Differing reactions
The Democratic governor was praised by a metropolitan-area hospital association, but elected officials from some areas outside the city objected to the move. Republican U.S. Rep. Tom Reed called the order dangerous and reckless and said it would cost lives.
“Taking our ventilators by force leaves our people without protection and our hospitals unable to save lives today or respond to a coming surge,” he said.
The economic damage from the lockdowns and closings mounted. The U.S. snapped its recordbreaking hiring streak of nearly 10 years when the government reported that employers slashed over 700,000 jobs last month. But the true picture is far worse, because the figures do not include the last two weeks, when 10 million thrown-out-of-work Americans applied for unemployment benefits.
Worldwide, confirmed infections rose past 1 million and deaths topped 58,000, according to a tally by Johns Hopkins University. Experts say both numbers are seriously undercounted because of the lack of testing, mild cases that were missed and governments that are underplaying the crisis.
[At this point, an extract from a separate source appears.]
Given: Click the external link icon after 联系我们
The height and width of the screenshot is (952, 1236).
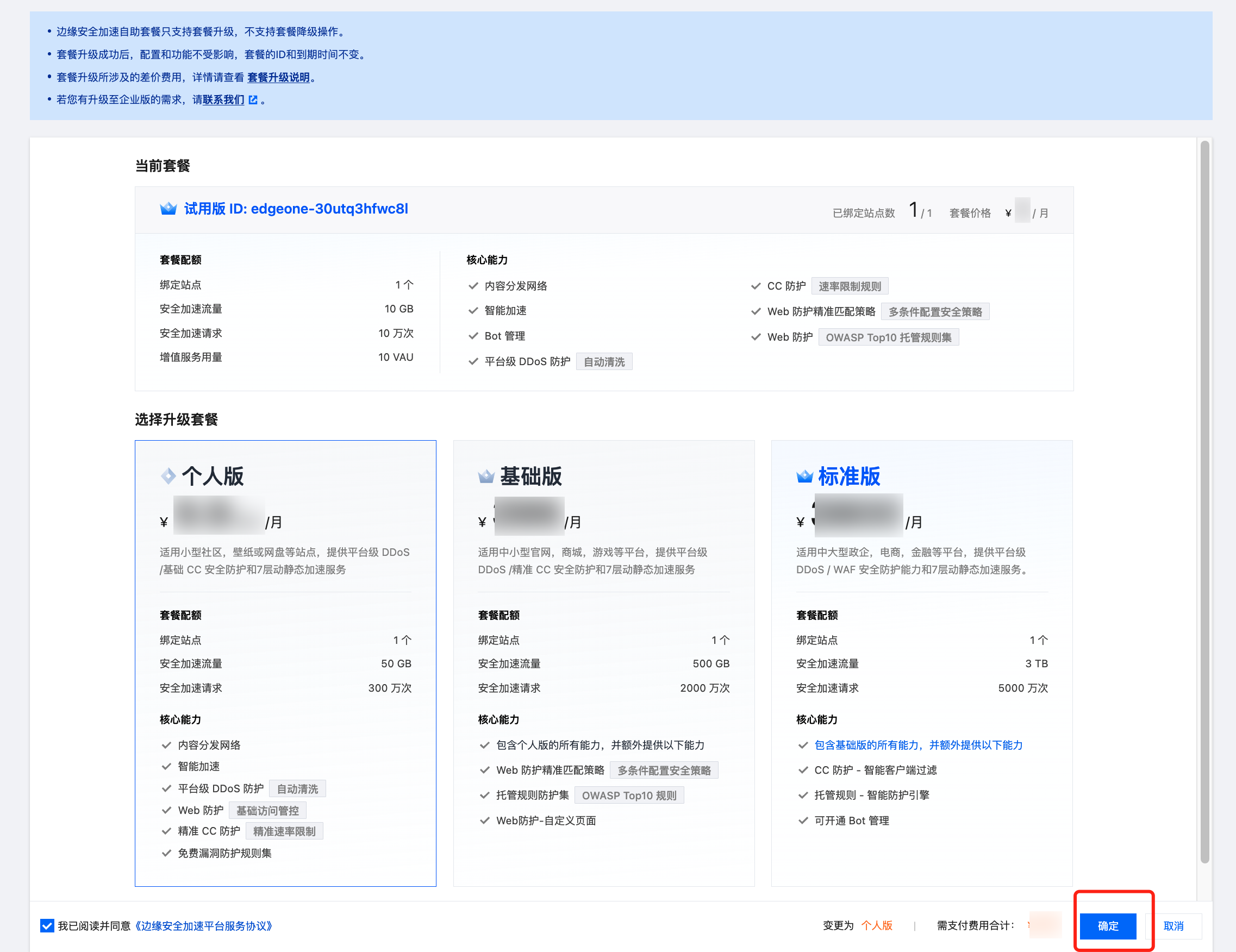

Europe’s three worst-hit countries — Italy, Spain and France — accounted for more than 32,000 dead, or over half of the global toll. The crisis there was seen as a frightening portent for places like New York, where bodies already are being loaded by forklift into refrigerated trucks outside overwhelmed hospitals. Shortages of such things as masks, gowns and ventilators have led to fierce competition among buyers from Europe, the U.S. and elsewhere.
A regional leader in Paris described the scramble to find masks a “worldwide treasure hunt,” and the French prime minister said he is “fighting hour by hour” to ward off shortages of essential drugs used to keep COVID-19 patients alive.
Cuomo, who has complained in recent days that states are being forced to compete against one another for vital equipment in eBay-like bidding wars, called for a coordinated national approach that would send supplies and people to different areas as their needs peak.
More than 1,200 miles south, the situation grew more dire by the day in Louisiana, where over 10,000 people have tested positive and deaths reached at least 370, up nearly 20% from the day before. Gov. John Bel Edwards warned that the hard-hit New Orleans area is projected to run out of hospital beds in a little more than a week.